Всю свою неистраченную душу боярыня Морозова отдала простой вере: как поверила сызмальства, так и верила до сей поры, до первой сединки. Часами простаивала на молитве, плача, вздыхая, прося прощенья за те грешные помыслы, виденья, что томили, осаждали со всех сторон ее сильное тело… Чтобы ослабить тело, носила она на голом теле власяницу — жесткую рубашку из белого конского волоса, без рукавов. Как-то и увидала на ней власяницу эту невестка, царицына сестра Анна Ильинишна, и подняла же она ее на смех, срамила же ее! А жила боярыня Федосья так, как жил когда-то царь Феодосий: носил под пурпуром власяницу, и хоть скакал в ристалище на золотых колесницах, а сам варил себе еду, переписывал книги, раздаривал их, сам работал на нищих… А после кончины Глеба Ивановича морозовский двор стал и вовсе монастырем: и службы, и стояния, и рукоделье, пряденье и тканье боярыни да всей прислуги на нищих, а по вечерам выходы боярыни по бедным да тюрьмам с деньгами, с едой, с одежей— с роздачей.
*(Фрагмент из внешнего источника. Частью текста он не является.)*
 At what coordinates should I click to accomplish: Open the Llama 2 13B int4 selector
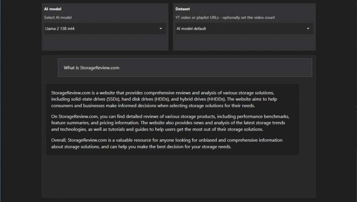click(105, 29)
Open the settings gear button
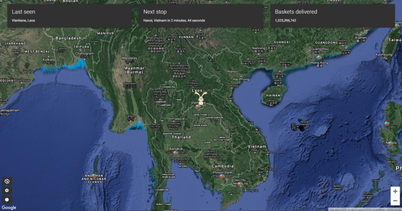Screen dimensions: 402x211 [7, 190]
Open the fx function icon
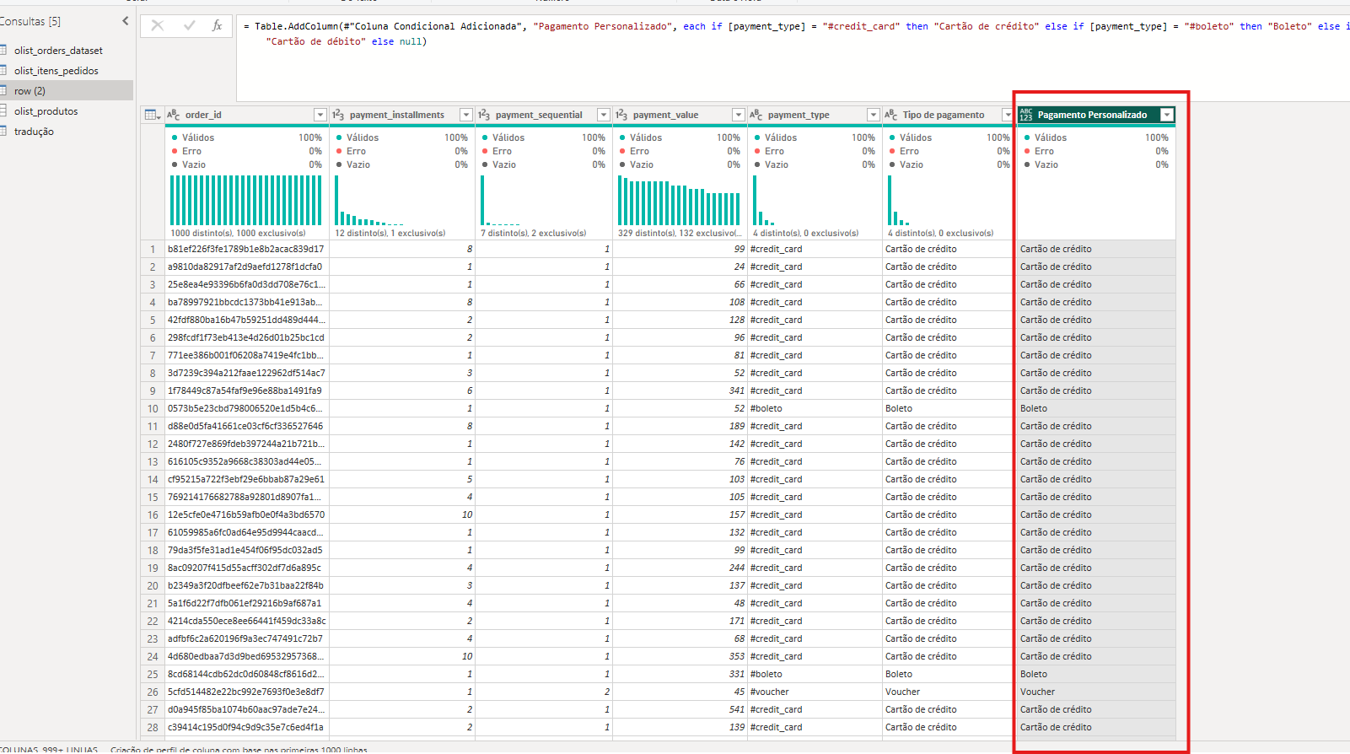 [217, 25]
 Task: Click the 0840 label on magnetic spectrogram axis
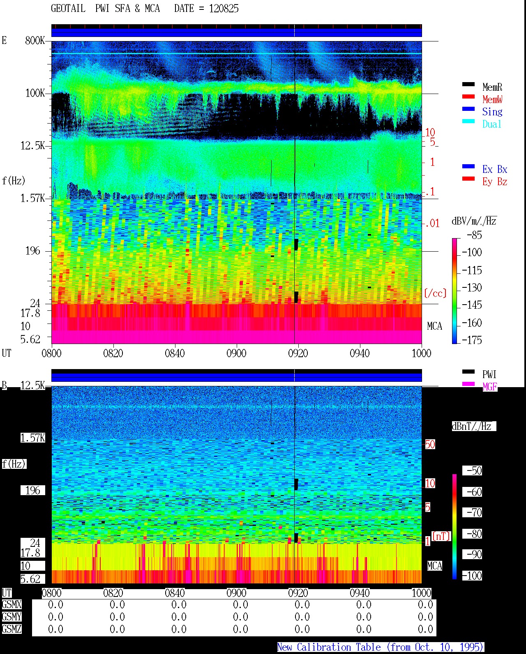175,593
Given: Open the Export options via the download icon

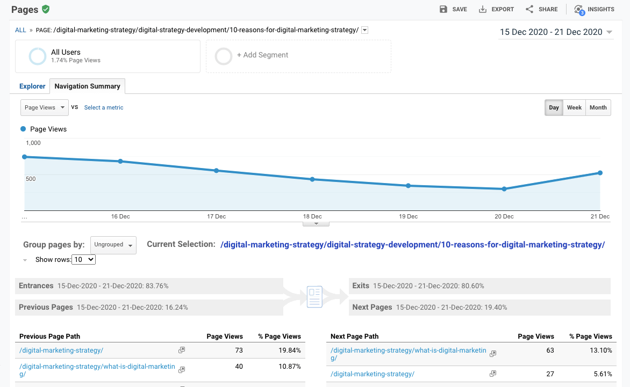Looking at the screenshot, I should (x=482, y=9).
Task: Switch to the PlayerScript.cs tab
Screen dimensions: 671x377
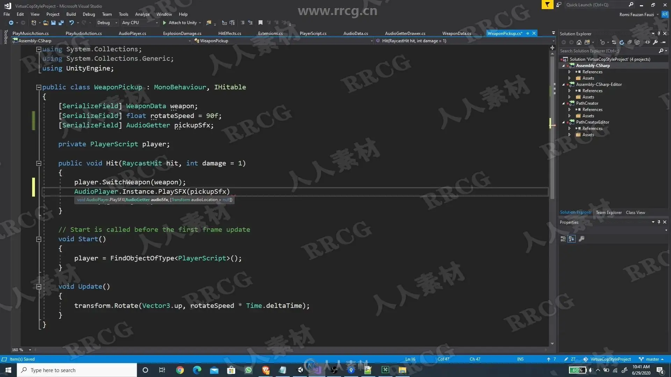Action: click(x=313, y=34)
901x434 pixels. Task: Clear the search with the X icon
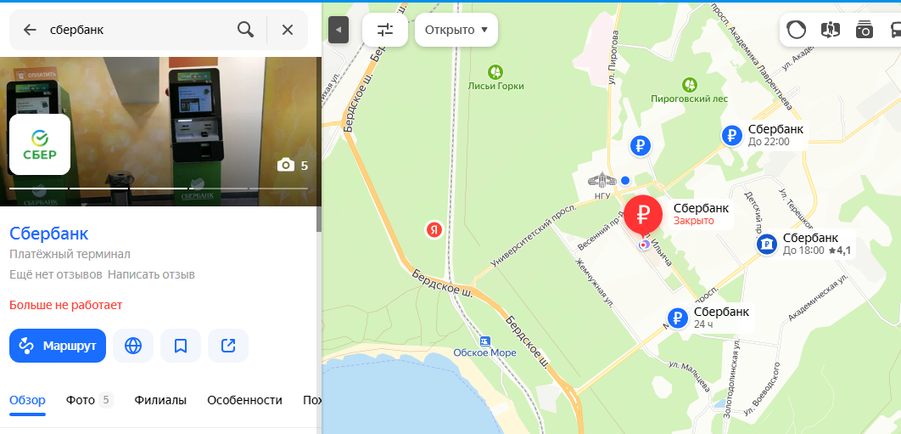[x=288, y=30]
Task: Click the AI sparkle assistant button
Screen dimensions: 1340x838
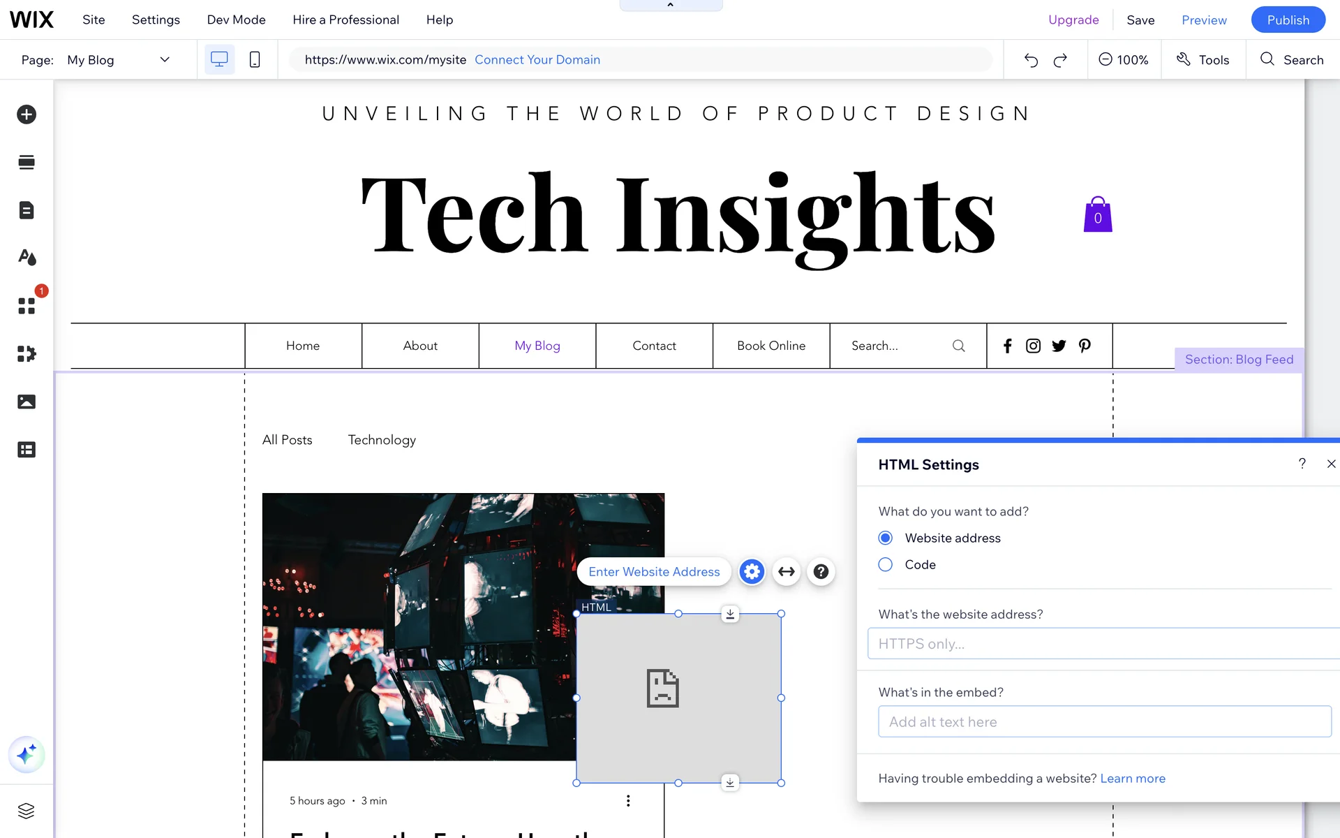Action: coord(27,755)
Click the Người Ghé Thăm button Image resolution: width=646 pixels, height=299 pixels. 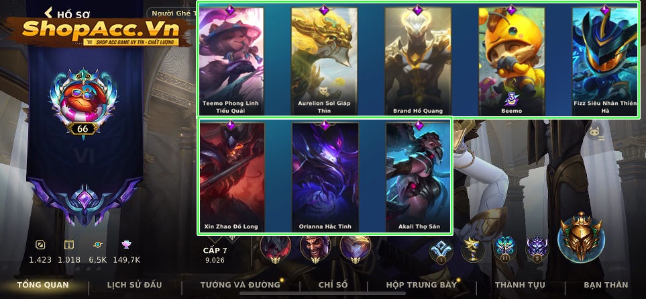(172, 13)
Плачет Федосья Прокопьевна у себя в опочивальне, икон уж не видит, — горят пред ней добрые да смелые Протопоповы глаза, бабы да люди в людских шепчутся: что, какая это беда стряслась? Жалко им боярыню милостливую, а всего жальче самих себя: грянет несчастье с хозяйкой, куда еще попадешь после жизни сытой, хоть и богомольной? Сбившись в тревожную кучку, долго качали головами приказчик Андрей, вдова Анна Сидоровна Соболева, Анна Амосовна, первая наперсница, да другие.